イージーリスニングのディスク・コレクション

イージーリスニングのディスク・コレクション

イージー・リスニング(Easy Listening)とは、どのような音楽でしょうか?
ひょっとして30代以下の殆どの方は、はっきり答えられなのではないでしょうか?? また、ジャズ、ソウル、ロックなどのように多数の人々に認識されている音楽のジャンルとは違い、すでに私たちの生活に自然に溶け込んでしまっているのかもしれません。

イージー・リスニング(Easy Listening)の音楽を簡単に表現しようとすると、邦楽曲、ポピュラー・ヒット曲のスタンダード・ナンバーからジャズやクラシック曲まで、くつろいで楽しめるように独自のアレンジを施して、 管弦楽オーケストラによって演奏する音楽ということになります。

オーケストラによる演奏と聞くとクラシックに近いのではと思われる方も多々おられるかと思いますが、イージーリスニングは純然たるポピュラー音楽です。

近頃は、街のCDショップなどを覘いても、イージーリスニング音楽はBGM用として片隅に追いやられているか、小さな所では、このジャンルのCDを見つけることすらできないのが現状です。 テレビ、ラジオ、出版界等、どのメディアでもこのジャンルに全く関心がありませんし、話題になることすらほとんどありません。せいぜい私のような世代や”オタク”のみが・・・(~_~;)

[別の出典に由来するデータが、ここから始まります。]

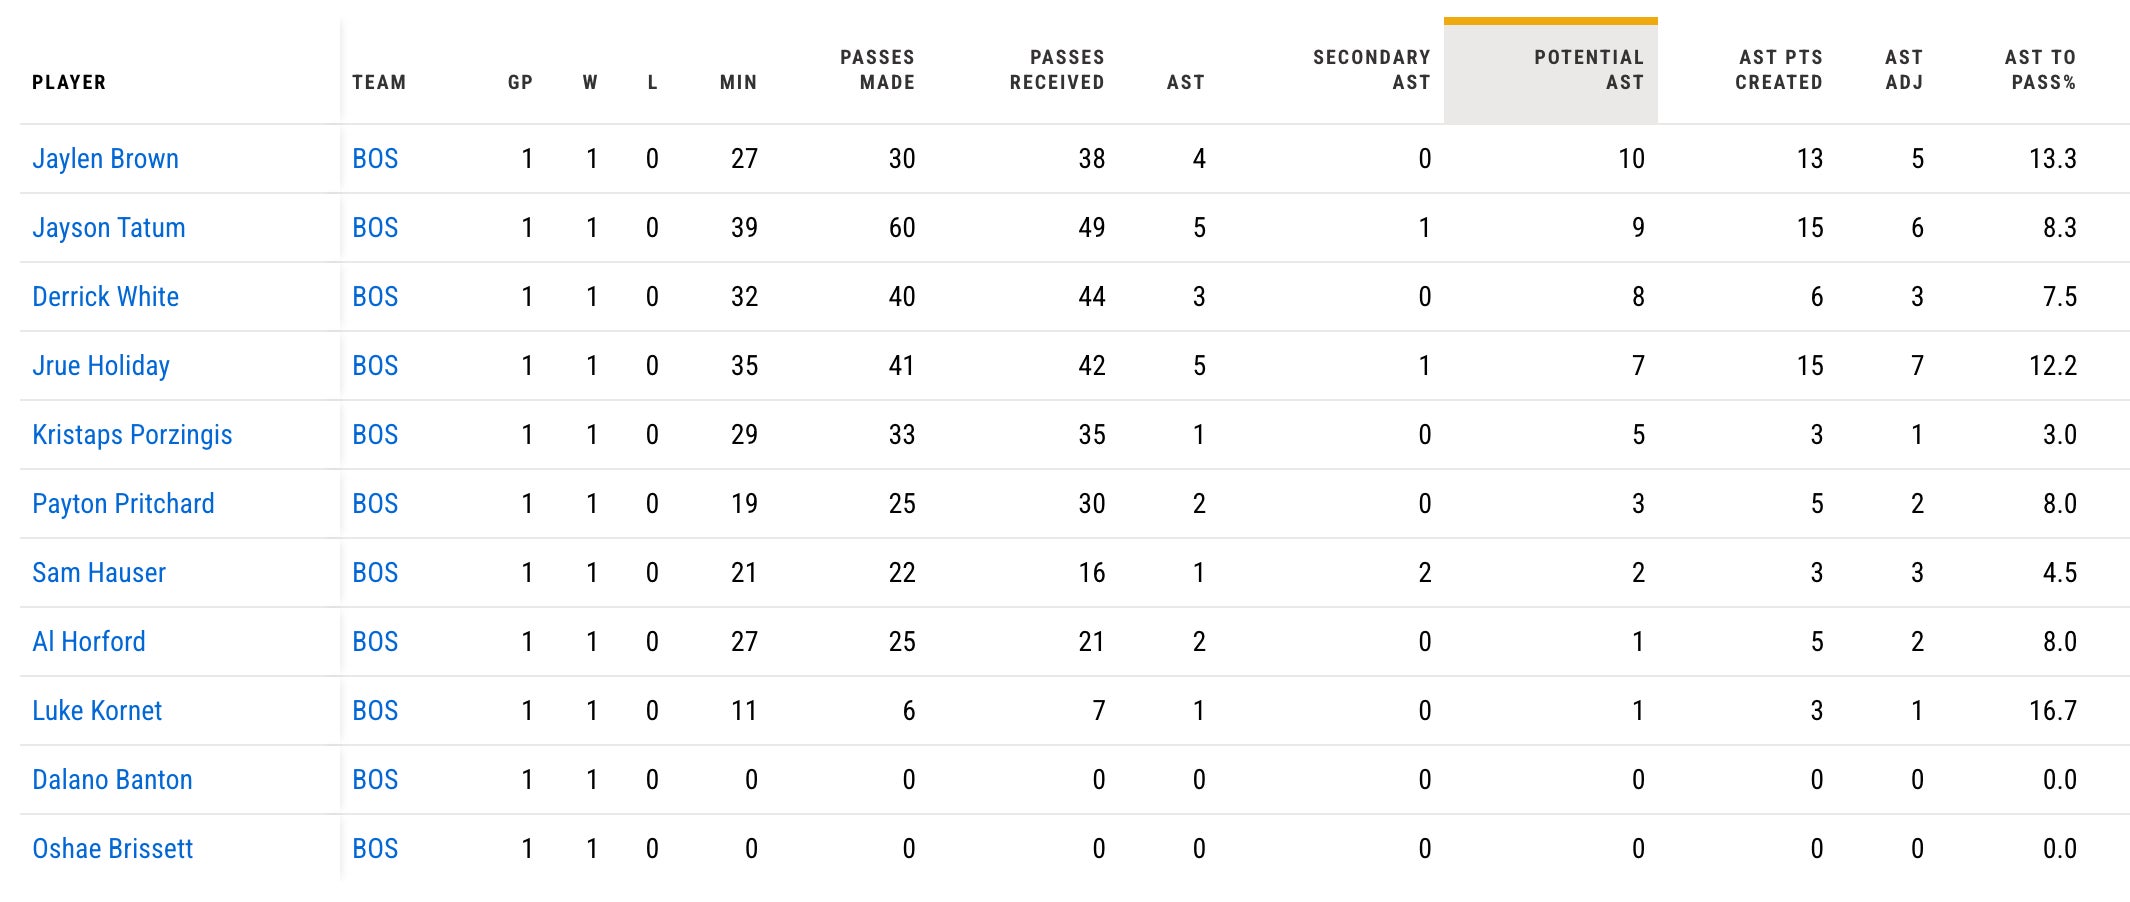Select the Jrue Holiday name link
2130x902 pixels.
(100, 366)
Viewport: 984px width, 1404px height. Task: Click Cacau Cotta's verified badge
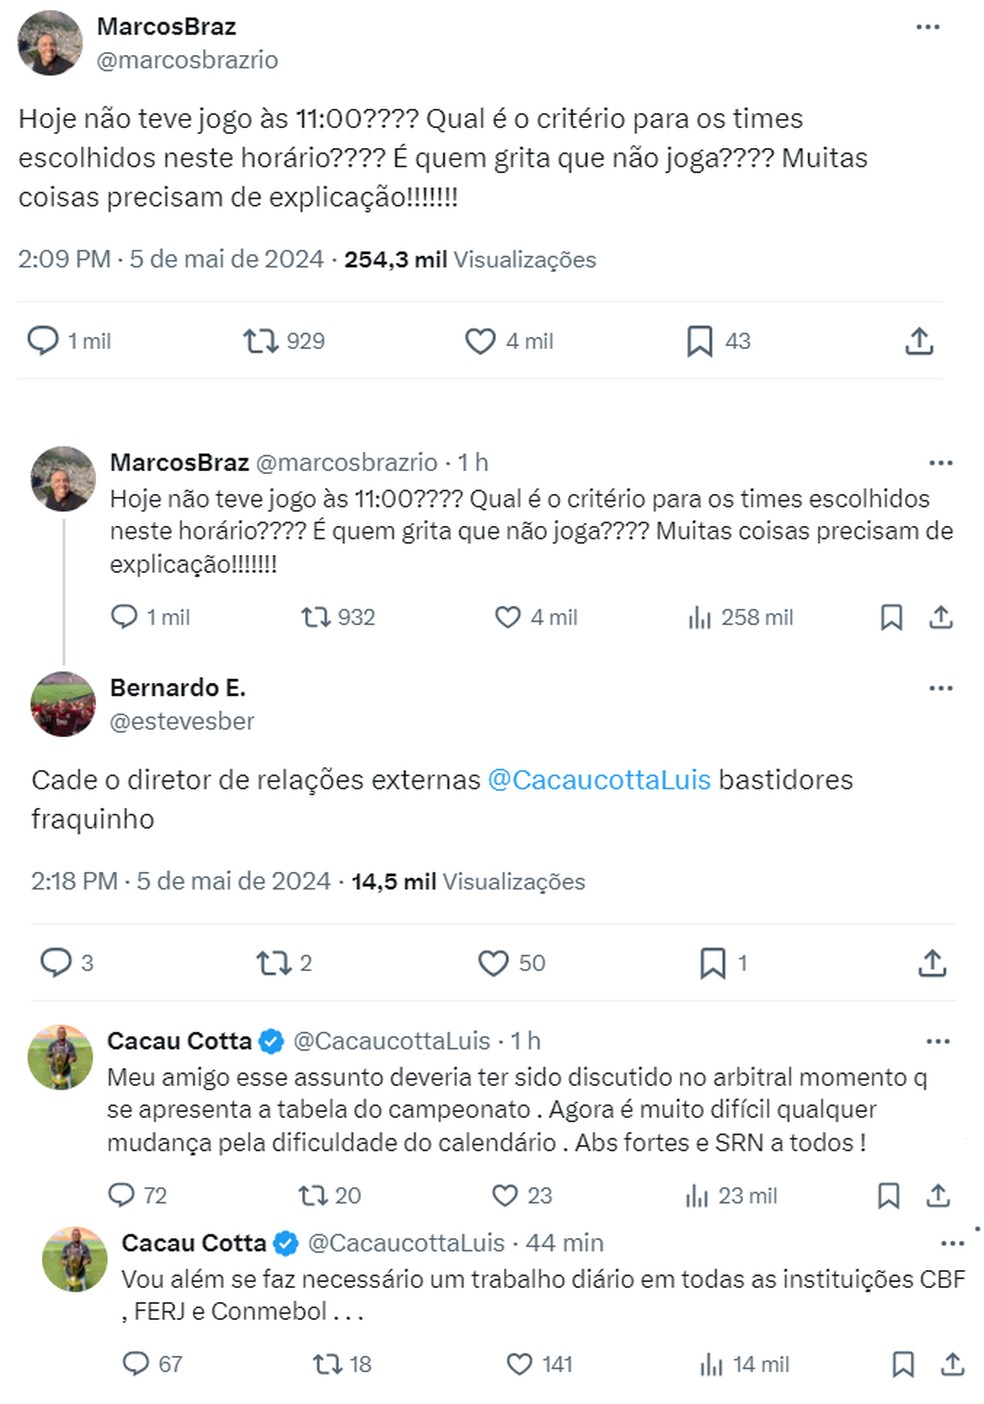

かつてはどのメディアでも特集を組んではイージーリスニング音楽を紹介し、曲を流していたのです。しかし、残念なことに今に至っては本当にマイナーな存在に なってしまいましたが、読者の方がこの記事を読んで頂き、少しでもこのジャンルについてご理解頂ければ幸いです。

イージー・リスニング(Easy Listening)音楽は”ムード”音楽から派生した!!

ヌードではなく”ムード”音楽の定義をすると??

ムード音楽の定義は音楽評論家の中でも見解が割れているようです。多くはオーケストラの形態をとり、かつ、演奏のみであるが、一部のアルバムに見られるようにコーラスに歌詞を歌わせる形態の物もあります。
ポピュラー音楽の中で、管弦楽器などを中心とした情緒豊かなインストゥルメンタルポップスというのが一般的である。広義的には、映画音楽、ラテン音楽をも包含する概念を表します。

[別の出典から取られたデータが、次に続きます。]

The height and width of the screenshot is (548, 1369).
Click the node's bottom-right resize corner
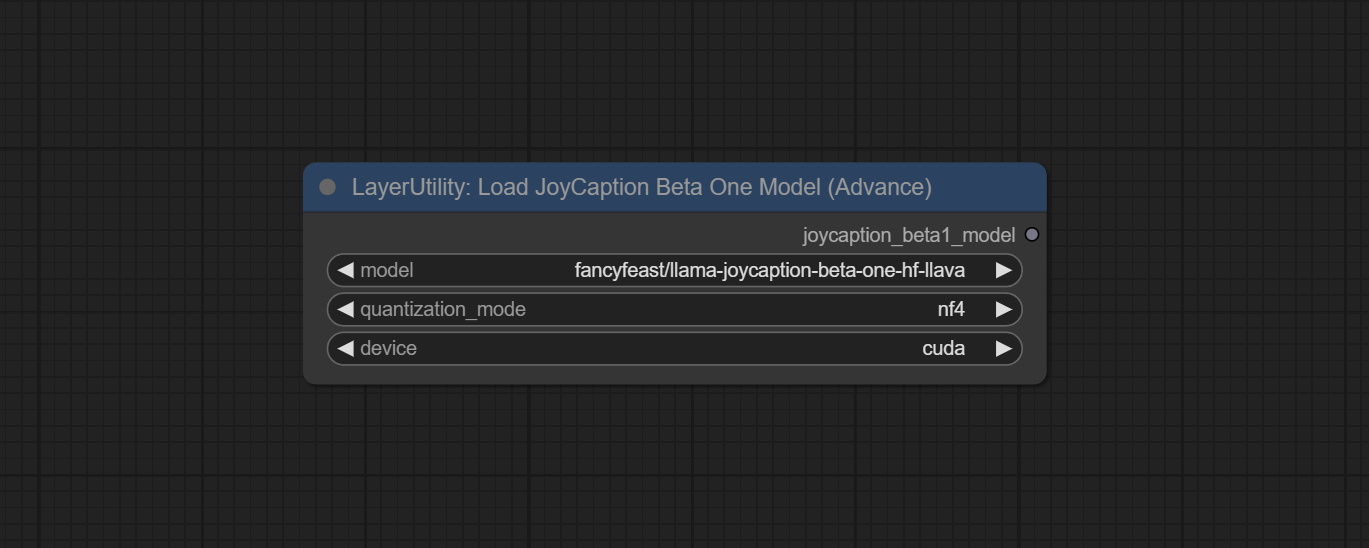pos(1042,379)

ムード音楽というジャンルを広げた初期のアーティストには、”マスター・オブ・ムード・ミュージック”と呼ばれる、ポール・ウエストンを初め、ジャッキー・グリースン、ローレンス・ウエルクなどがおり、日本では特に、パーシー・フェイスやマントヴァーニなどに絶大な人気がありました。

しかし、ポール・ウエストンよりもずっと前から「ムード・ミュージック」という言葉を使っているアーティストが何名かいることがわかっています。
その一人はモートン・グールド。彼が自身のレコード・アルバムのタイトルに「ムード・ミュージック」という言葉を副題として使ったのが、おそらく最初か、あるいは本当に僅差で最初から数番目であると思われます。

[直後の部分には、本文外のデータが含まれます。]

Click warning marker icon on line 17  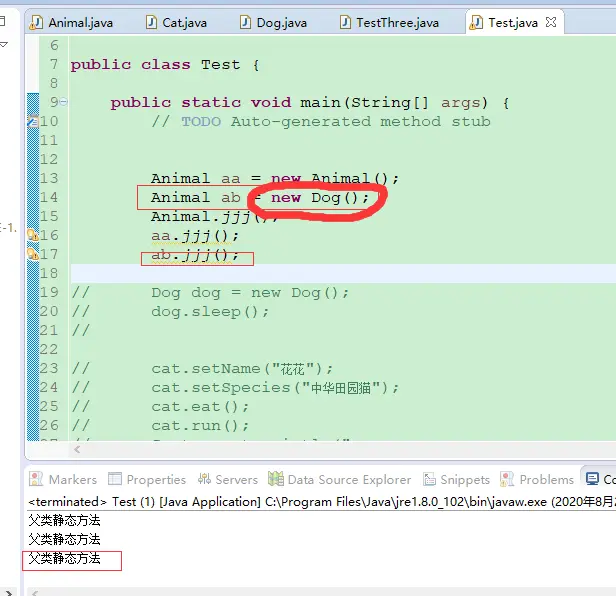tap(32, 254)
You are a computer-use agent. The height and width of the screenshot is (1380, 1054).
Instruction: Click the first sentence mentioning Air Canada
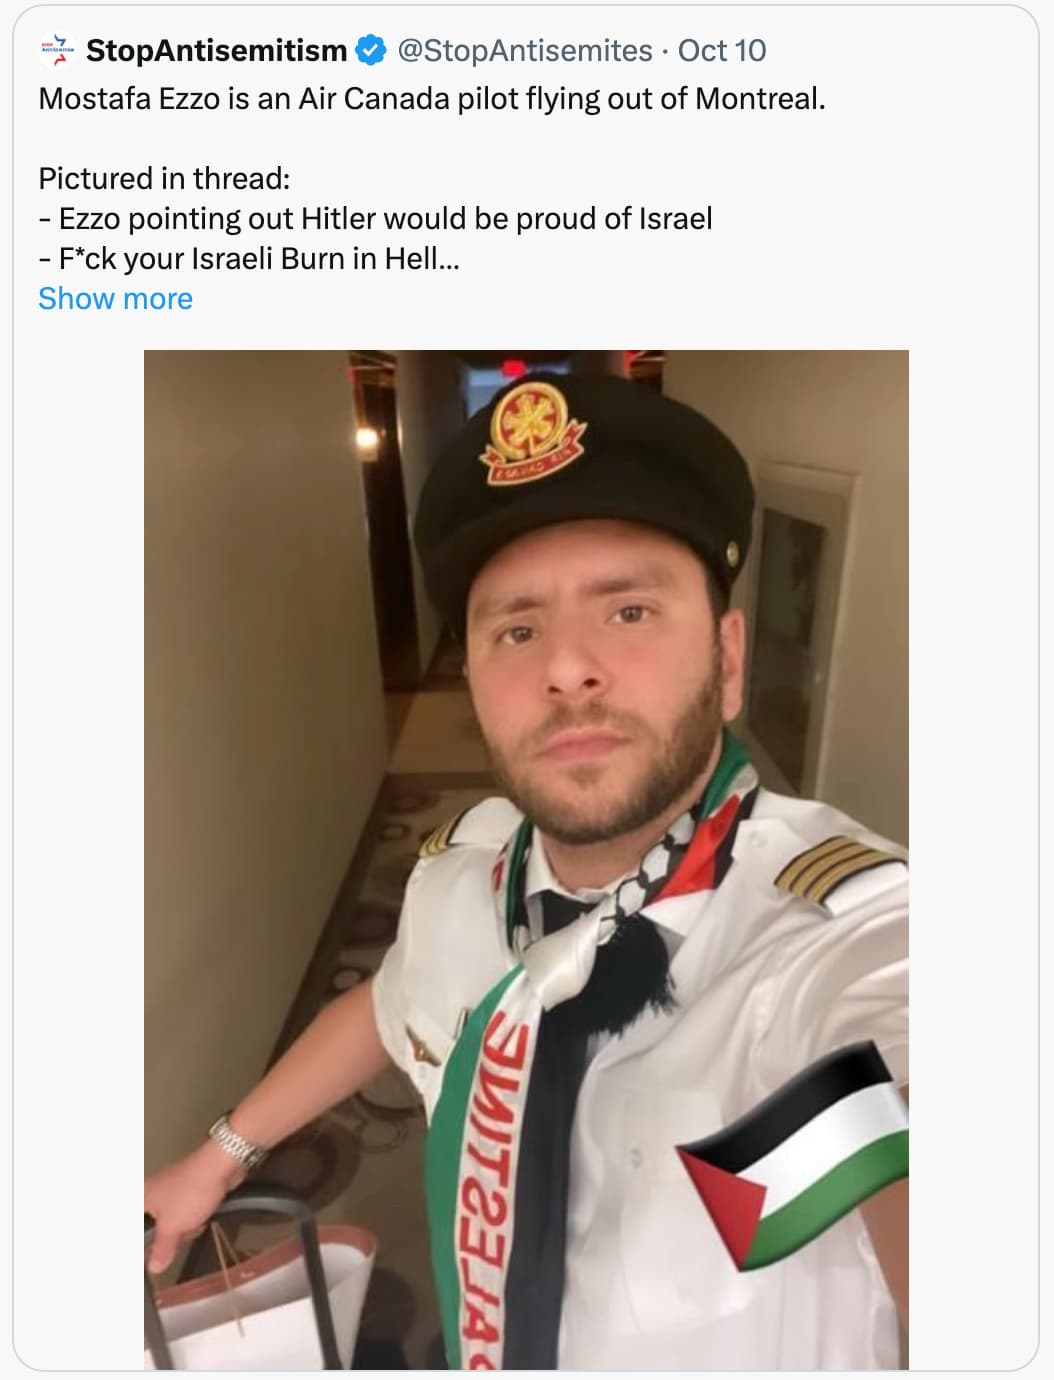(x=432, y=98)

モートン・グールド(Morton Goulld)は、テレビ朝日系列『日曜洋画劇場』の初代エンディング・テーマに使用されていたコール・ポーター作曲の「So In Love (ソー・イン・ラヴ)」(ピアノは彼によるもの)を吹き込んだアーティストです。

その他に、ロジャー・ウイリアムス、フランク・チャックスフィールド・オーケストラ、ヘンリー・マンシーニ・オーケストラなどが挙げられる。

Morton Gould "So In Love"

どこかで聞かれた方が多いのではないでしょうか? 実はなんと、テレビ朝日系列『日曜洋画劇場』の初代エンディング・テーマに使用されていたのです!!。

Paul Weston And His Orchestra - I Went Out Of My Way

Paul Weston(1912年3月12日〜1996年9月20日)は、アメリカのピアニスト、アレンジャー、作曲家、指揮者で、1930年代から1970年代にかけてテレビで活動し、ムードミュージックのパイオニアである。 "The Father of Mood Music "と言う異名を持つ。 彼の作品としてはポピュラー音楽等のほか、賛美歌等の宗教音楽も作曲している。

Mantovani And His Orchestra - Charmaine (1958)

ムード音楽の例を挙げると、イギリスのマントバーニ・オーケストラが1950年代初頃に「シャルメーヌ」を ヒットさせたことで広く知られるようになりました。 彼の音楽の特徴は、滝が流れ落ちるかのような「カスケーディング・ストリングス」と呼ばれる管弦楽器・サウンドです。 その美しい弦の音色はまさにムード音楽のお手本と言えるのではないでしょうか?!

夏の日の恋 パーシー・フェイス A Summer Place Percy Faith

アメリカのパーシー・フェイス・オーケストラが、1960年に発表した「夏の日の恋」は、管弦楽器・サウンドにロック調のリズムを融合させたアレンジで大ヒット曲となりました。 パーシー・フェイスはその後のイージーリスニングに通じる演奏スタイルを確立させた1人です。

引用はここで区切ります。